### [Task goal]
The answer should consist of all the entries, repeated word for word.

[Dataset entries]
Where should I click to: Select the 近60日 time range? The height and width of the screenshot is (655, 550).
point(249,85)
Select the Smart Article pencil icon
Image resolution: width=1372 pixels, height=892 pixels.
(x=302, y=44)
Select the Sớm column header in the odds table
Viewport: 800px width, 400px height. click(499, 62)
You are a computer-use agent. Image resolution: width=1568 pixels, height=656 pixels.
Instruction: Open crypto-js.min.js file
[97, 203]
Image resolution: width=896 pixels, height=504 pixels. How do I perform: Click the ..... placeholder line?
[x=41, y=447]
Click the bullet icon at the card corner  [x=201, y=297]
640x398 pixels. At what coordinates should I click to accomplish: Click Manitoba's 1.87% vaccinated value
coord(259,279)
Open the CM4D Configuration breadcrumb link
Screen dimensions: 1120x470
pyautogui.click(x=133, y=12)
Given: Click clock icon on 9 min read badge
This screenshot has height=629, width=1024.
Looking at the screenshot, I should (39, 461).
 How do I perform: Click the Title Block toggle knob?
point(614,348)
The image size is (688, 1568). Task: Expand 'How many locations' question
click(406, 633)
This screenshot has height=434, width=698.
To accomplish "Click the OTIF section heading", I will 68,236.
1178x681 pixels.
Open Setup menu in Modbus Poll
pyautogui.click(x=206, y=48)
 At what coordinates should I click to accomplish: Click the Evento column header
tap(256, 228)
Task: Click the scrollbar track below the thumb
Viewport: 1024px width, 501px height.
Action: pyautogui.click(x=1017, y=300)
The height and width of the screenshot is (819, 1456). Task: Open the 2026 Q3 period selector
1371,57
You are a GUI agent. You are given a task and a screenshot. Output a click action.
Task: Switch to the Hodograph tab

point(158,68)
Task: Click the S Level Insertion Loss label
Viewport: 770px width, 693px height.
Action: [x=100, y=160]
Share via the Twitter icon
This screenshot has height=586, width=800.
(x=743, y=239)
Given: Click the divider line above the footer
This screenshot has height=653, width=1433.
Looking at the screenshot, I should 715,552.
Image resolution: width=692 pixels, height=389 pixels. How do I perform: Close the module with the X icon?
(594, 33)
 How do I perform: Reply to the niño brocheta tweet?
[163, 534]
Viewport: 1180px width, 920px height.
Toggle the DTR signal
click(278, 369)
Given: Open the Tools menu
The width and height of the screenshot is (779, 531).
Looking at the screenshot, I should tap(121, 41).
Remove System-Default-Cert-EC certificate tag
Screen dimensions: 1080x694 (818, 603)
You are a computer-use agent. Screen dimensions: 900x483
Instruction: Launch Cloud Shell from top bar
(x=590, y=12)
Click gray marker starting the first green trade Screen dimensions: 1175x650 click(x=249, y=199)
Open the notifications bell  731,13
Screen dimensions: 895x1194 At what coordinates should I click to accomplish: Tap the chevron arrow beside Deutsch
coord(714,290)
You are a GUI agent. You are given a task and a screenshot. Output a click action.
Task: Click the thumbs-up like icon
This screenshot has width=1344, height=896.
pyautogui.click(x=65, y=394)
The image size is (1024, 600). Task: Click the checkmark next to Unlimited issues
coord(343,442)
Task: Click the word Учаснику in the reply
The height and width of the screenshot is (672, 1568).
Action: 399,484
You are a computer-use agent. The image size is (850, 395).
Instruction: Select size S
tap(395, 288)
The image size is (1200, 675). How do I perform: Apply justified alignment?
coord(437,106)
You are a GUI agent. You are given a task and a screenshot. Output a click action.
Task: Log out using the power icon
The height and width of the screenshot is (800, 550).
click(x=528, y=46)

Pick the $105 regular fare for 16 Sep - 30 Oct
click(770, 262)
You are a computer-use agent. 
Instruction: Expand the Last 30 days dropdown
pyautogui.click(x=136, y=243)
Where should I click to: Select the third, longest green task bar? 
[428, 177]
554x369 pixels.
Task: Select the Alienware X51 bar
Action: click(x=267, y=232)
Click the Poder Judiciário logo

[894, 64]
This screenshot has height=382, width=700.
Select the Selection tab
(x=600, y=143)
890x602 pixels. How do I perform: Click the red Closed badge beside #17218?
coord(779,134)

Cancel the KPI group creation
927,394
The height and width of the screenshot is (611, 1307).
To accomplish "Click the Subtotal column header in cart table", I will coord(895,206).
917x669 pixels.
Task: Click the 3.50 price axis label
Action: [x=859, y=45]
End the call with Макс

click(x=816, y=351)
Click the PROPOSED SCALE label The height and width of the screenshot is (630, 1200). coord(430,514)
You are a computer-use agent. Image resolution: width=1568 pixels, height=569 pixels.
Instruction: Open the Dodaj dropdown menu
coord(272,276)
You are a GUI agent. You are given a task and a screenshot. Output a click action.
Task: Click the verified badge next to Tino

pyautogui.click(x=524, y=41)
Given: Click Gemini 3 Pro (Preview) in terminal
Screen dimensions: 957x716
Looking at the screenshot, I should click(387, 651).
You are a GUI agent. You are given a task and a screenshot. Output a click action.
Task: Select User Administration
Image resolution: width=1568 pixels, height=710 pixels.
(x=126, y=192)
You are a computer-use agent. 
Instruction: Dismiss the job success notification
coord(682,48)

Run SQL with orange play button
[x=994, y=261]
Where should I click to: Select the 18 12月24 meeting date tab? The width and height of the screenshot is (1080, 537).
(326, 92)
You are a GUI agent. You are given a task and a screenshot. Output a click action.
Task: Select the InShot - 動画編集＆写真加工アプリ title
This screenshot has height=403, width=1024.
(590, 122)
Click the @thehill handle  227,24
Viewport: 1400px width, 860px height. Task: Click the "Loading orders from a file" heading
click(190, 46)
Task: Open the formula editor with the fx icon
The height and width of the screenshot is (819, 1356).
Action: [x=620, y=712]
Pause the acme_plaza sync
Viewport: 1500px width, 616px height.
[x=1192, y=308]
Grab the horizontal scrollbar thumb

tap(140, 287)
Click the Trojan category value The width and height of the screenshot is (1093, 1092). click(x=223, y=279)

### [Response for this exercise]
Where should I click to: Select the 近60日 time range? The height and width of the screenshot is (655, 550).
point(249,85)
Select the Smart Article pencil icon
Image resolution: width=1372 pixels, height=892 pixels.
(x=302, y=44)
Select the Sớm column header in the odds table
Viewport: 800px width, 400px height. click(499, 62)
You are a computer-use agent. Image resolution: width=1568 pixels, height=656 pixels.
Instruction: Open crypto-js.min.js file
[97, 203]
Image resolution: width=896 pixels, height=504 pixels. How do I perform: Click the ..... placeholder line?
[x=41, y=447]
Click the bullet icon at the card corner  [x=201, y=297]
640x398 pixels. At what coordinates should I click to accomplish: Click Manitoba's 1.87% vaccinated value
coord(259,279)
Open the CM4D Configuration breadcrumb link
Screen dimensions: 1120x470
pyautogui.click(x=133, y=12)
Given: Click clock icon on 9 min read badge
This screenshot has height=629, width=1024.
Looking at the screenshot, I should (39, 461).
 How do I perform: Click the Title Block toggle knob?
point(614,348)
The image size is (688, 1568). Task: Expand 'How many locations' question
click(406, 633)
This screenshot has height=434, width=698.
To accomplish "Click the OTIF section heading", I will 68,236.
1178x681 pixels.
Open Setup menu in Modbus Poll
pyautogui.click(x=206, y=48)
 At what coordinates should I click to accomplish: Click the Evento column header
tap(256, 228)
Task: Click the scrollbar track below the thumb
Viewport: 1024px width, 501px height.
Action: pyautogui.click(x=1017, y=300)
The height and width of the screenshot is (819, 1456). Task: Open the 2026 Q3 period selector
1371,57
You are a GUI agent. You are given a task and a screenshot. Output a click action.
Task: Switch to the Hodograph tab

point(158,68)
Task: Click the S Level Insertion Loss label
Viewport: 770px width, 693px height.
Action: [x=100, y=160]
Share via the Twitter icon
This screenshot has height=586, width=800.
(x=743, y=239)
Given: Click the divider line above the footer
This screenshot has height=653, width=1433.
Looking at the screenshot, I should 715,552.
Image resolution: width=692 pixels, height=389 pixels. How do I perform: Close the module with the X icon?
(594, 33)
 How do I perform: Reply to the niño brocheta tweet?
[163, 534]
Viewport: 1180px width, 920px height.
Toggle the DTR signal
click(278, 369)
Given: Open the Tools menu
The width and height of the screenshot is (779, 531).
Looking at the screenshot, I should tap(121, 41).
Remove System-Default-Cert-EC certificate tag
Screen dimensions: 1080x694 (818, 603)
You are a computer-use agent. Screen dimensions: 900x483
Instruction: Launch Cloud Shell from top bar
(x=590, y=12)
Click gray marker starting the first green trade Screen dimensions: 1175x650 click(x=249, y=199)
Open the notifications bell  731,13
Screen dimensions: 895x1194 At what coordinates should I click to accomplish: Tap the chevron arrow beside Deutsch
coord(714,290)
You are a GUI agent. You are given a task and a screenshot. Output a click action.
Task: Click the thumbs-up like icon
This screenshot has width=1344, height=896.
pyautogui.click(x=65, y=394)
The image size is (1024, 600). Task: Click the checkmark next to Unlimited issues
coord(343,442)
Task: Click the word Учаснику in the reply
The height and width of the screenshot is (672, 1568).
Action: 399,484
You are a computer-use agent. The image size is (850, 395).
Instruction: Select size S
tap(395, 288)
The image size is (1200, 675). How do I perform: Apply justified alignment?
coord(437,106)
You are a GUI agent. You are given a task and a screenshot. Output a click action.
Task: Log out using the power icon
The height and width of the screenshot is (800, 550).
click(x=528, y=46)

Pick the $105 regular fare for 16 Sep - 30 Oct
click(770, 262)
You are a computer-use agent. 
Instruction: Expand the Last 30 days dropdown
pyautogui.click(x=136, y=243)
Where should I click to: Select the third, longest green task bar? 
[428, 177]
554x369 pixels.
Task: Select the Alienware X51 bar
Action: click(x=267, y=232)
Click the Poder Judiciário logo

[894, 64]
This screenshot has height=382, width=700.
Select the Selection tab
(x=600, y=143)
890x602 pixels. How do I perform: Click the red Closed badge beside #17218?
coord(779,134)

Cancel the KPI group creation
927,394
The height and width of the screenshot is (611, 1307).
To accomplish "Click the Subtotal column header in cart table", I will coord(895,206).
917x669 pixels.
Task: Click the 3.50 price axis label
Action: [x=859, y=45]
End the call with Макс

click(x=816, y=351)
Click the PROPOSED SCALE label The height and width of the screenshot is (630, 1200). coord(430,514)
You are a computer-use agent. Image resolution: width=1568 pixels, height=569 pixels.
Instruction: Open the Dodaj dropdown menu
coord(272,276)
You are a GUI agent. You are given a task and a screenshot. Output a click action.
Task: Click the verified badge next to Tino

pyautogui.click(x=524, y=41)
Given: Click Gemini 3 Pro (Preview) in terminal
Screen dimensions: 957x716
Looking at the screenshot, I should click(387, 651).
You are a GUI agent. You are given a task and a screenshot. Output a click action.
Task: Select User Administration
Image resolution: width=1568 pixels, height=710 pixels.
(x=126, y=192)
You are a computer-use agent. 
Instruction: Dismiss the job success notification
coord(682,48)

Run SQL with orange play button
[x=994, y=261]
Where should I click to: Select the 18 12月24 meeting date tab? The width and height of the screenshot is (1080, 537).
(326, 92)
You are a GUI agent. You are given a task and a screenshot. Output a click action.
Task: Select the InShot - 動画編集＆写真加工アプリ title
This screenshot has height=403, width=1024.
(590, 122)
Click the @thehill handle  227,24
Viewport: 1400px width, 860px height. Task: Click the "Loading orders from a file" heading
click(190, 46)
Task: Open the formula editor with the fx icon
The height and width of the screenshot is (819, 1356).
Action: [x=620, y=712]
Pause the acme_plaza sync
Viewport: 1500px width, 616px height.
[x=1192, y=308]
Grab the horizontal scrollbar thumb

tap(140, 287)
Click the Trojan category value The width and height of the screenshot is (1093, 1092). click(x=223, y=279)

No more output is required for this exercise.